Authorization audit. For every endpoint and every data read, confirm the server checks who is asking and whether they are allowed. Frontend checks do not count.
Input boundary test. Throw malformed, oversized, and hostile input at every entry point. Confirm it is rejected cleanly, not absorbed.
Secret sweep. Scan the repo and the client bundle for keys, tokens, and credentials. Rotate anything that leaked and move it server-side.
Failure-path coverage. Force every external call to fail and confirm the app degrades gracefully instead of crashing.
Load and query review. Profile the database under realistic data volumes. Kill N+1 queries and unbounded reads before they kill you.
Concurrency test. Fire parallel and duplicate requests at anything that writes money or state. Add idempotency where it is missing.
Dependency and licence scan. Check every package for known vulnerabilities and incompatible licences.
Regression suite. Write the tests the prototype never had, so the next AI-assisted change does not silently break what already works. See test-driven development for why this matters more, not less, when AI is writing the code.

This is the core of our software QA service. The deliverable is not a PDF of complaints. It is a fixed, tested codebase and the test suite that keeps it fixed.

Can I just ask the AI to fix its own code?
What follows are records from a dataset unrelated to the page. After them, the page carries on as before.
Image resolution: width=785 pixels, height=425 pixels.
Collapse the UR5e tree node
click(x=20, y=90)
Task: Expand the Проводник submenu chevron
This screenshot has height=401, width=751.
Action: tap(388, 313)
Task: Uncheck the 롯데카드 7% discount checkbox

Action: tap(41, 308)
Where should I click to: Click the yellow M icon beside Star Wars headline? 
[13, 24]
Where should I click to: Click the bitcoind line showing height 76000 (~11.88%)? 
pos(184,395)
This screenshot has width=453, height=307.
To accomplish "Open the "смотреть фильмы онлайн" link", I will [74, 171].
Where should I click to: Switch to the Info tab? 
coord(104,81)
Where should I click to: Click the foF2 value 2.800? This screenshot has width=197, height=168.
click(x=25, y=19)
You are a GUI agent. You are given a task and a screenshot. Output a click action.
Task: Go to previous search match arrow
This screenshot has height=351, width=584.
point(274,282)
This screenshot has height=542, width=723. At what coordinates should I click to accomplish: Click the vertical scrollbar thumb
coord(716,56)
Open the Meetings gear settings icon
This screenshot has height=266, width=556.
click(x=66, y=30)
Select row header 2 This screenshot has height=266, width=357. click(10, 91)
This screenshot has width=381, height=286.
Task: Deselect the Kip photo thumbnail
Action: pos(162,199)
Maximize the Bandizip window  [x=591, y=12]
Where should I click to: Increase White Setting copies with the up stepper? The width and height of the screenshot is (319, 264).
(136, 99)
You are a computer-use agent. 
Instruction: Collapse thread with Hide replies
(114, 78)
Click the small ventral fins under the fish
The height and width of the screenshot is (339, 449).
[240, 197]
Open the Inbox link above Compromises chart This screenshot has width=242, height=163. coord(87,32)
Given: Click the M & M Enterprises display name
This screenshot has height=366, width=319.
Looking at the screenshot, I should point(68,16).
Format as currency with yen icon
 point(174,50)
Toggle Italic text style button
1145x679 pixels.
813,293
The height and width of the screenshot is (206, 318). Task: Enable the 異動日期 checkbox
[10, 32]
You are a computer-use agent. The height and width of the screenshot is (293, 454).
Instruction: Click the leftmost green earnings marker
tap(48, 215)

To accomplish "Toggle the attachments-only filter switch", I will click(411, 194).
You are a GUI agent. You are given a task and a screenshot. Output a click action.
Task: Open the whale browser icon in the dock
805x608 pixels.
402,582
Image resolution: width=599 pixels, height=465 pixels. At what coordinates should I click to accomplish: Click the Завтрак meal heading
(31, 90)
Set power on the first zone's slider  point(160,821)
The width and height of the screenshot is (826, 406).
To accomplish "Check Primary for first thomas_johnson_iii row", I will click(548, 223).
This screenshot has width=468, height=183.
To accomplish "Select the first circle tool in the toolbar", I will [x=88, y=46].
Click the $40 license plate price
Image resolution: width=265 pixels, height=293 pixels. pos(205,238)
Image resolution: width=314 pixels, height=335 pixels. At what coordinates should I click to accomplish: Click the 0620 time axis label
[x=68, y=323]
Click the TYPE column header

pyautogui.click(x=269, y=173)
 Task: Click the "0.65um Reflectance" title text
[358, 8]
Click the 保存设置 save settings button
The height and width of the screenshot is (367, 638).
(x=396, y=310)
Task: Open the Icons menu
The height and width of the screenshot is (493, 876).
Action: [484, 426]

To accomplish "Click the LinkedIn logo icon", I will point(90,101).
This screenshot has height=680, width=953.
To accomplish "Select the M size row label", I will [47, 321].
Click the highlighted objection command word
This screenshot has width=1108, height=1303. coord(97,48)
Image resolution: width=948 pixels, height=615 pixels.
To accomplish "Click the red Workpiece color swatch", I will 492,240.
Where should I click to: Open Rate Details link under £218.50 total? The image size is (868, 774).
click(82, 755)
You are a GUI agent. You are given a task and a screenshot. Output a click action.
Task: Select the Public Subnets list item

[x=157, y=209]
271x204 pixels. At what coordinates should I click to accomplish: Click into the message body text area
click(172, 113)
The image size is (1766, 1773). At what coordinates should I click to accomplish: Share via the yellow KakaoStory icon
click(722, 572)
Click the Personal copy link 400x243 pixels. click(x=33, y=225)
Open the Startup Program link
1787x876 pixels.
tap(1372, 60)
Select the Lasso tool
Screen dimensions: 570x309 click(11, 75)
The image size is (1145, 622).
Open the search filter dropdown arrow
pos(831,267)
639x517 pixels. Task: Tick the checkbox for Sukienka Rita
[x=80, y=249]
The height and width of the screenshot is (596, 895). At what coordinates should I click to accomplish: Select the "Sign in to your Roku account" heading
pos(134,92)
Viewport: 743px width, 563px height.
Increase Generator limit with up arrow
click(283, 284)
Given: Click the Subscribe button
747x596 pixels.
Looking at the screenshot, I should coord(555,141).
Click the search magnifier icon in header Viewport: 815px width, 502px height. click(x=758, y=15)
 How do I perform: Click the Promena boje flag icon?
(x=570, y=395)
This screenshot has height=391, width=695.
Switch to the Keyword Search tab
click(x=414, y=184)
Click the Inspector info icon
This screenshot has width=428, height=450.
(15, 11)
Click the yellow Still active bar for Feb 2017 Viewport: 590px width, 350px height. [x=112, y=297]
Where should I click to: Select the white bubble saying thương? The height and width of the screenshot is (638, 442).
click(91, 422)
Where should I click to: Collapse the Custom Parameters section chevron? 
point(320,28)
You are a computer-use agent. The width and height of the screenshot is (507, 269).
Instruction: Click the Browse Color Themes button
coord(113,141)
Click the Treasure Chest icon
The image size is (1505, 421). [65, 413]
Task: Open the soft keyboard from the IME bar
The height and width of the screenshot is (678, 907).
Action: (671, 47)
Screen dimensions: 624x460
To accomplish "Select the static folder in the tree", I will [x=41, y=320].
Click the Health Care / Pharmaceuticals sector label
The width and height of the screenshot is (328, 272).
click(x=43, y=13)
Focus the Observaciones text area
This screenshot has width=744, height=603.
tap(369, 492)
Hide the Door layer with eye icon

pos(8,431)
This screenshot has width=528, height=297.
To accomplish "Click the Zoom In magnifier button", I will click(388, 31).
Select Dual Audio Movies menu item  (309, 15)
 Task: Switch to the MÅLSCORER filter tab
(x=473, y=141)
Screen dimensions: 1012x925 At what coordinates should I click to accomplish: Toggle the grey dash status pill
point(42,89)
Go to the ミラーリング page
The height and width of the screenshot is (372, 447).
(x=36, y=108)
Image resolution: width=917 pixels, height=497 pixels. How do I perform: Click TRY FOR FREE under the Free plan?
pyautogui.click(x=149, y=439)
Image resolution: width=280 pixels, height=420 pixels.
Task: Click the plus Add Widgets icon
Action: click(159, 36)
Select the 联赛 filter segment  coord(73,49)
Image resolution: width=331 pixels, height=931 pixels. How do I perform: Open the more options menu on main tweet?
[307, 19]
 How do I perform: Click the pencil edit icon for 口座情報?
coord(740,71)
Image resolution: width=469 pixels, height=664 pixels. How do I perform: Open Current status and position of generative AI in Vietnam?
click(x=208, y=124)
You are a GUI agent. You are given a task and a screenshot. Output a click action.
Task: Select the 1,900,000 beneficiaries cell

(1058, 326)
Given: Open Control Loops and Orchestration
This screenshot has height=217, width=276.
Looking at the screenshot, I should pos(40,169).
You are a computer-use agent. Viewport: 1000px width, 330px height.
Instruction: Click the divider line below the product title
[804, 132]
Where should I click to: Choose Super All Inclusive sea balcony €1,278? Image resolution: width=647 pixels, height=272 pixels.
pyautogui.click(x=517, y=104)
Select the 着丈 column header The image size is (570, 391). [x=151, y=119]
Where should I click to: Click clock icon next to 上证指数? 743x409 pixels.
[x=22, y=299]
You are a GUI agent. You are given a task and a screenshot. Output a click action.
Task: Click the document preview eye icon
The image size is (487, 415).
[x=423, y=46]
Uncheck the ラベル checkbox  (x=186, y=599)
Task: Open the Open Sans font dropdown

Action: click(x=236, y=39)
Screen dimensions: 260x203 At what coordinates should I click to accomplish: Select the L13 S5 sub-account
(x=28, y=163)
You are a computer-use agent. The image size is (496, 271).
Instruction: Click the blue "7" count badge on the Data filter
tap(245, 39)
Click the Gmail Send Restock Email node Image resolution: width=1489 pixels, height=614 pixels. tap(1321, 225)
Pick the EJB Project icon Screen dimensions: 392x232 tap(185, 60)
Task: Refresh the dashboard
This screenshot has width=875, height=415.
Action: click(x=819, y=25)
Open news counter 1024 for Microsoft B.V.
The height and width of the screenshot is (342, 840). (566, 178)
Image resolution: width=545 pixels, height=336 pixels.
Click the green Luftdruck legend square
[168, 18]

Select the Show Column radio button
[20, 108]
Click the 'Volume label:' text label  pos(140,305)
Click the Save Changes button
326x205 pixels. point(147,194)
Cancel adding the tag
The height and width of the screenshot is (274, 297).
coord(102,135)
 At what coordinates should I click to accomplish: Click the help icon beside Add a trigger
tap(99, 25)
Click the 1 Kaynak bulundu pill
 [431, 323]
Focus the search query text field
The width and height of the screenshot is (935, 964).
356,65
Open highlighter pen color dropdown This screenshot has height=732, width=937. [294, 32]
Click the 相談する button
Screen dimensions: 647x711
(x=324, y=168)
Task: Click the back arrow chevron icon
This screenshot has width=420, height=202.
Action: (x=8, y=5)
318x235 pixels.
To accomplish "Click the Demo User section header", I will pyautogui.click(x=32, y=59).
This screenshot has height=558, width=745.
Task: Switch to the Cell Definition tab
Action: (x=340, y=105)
Partly. An AI tool will happily add a validation check or wrap a call in error handling once you point at the spot. What it cannot do is decide where to look. It has no model of your technical debt, no memory of the order in which things were built, and no instinct for the edge case a real user will hit on day two. Finding the gaps is human work. Closing them, increasingly, is shared work. That split is exactly how we run these engagements.

How long does it take to make AI-generated code production-ready?

For a typical vibe-coded MVP, a focused review and hardening pass runs one to three weeks. The variance is driven by two things: how much real money or sensitive data the product touches, and how far the AI ran without supervision. A weekend prototype that handles payments and personal data needs more than a weekend of QA. A read-only internal tool needs far less. We scope it after a first look, not before.

When is the code beyond saving?

Rarely, but it happens. If the data model is fundamentally wrong, or the same broken pattern is copied across a hundred files, rebuilding the core is cheaper than patching it. We will tell you that on the first call rather than bill you for a month of patching a foundation that needs to be poured again. Honesty here is cheaper for everyone.

Final thoughts

AI-generated code is not worse code. It is unreviewed code. The prototype that took a weekend skipped the same weeks of hardening that every production system needs, and the bill for those weeks does not disappear because a model wrote the first draft. It just moves to launch day, when it is most expensive.

Run the checklist before you put real users in front of an AI-assisted build. If the authorization, input, and failure-path sections make you nervous, that is the signal to get a second set of eyes on it before launch, not after the incident.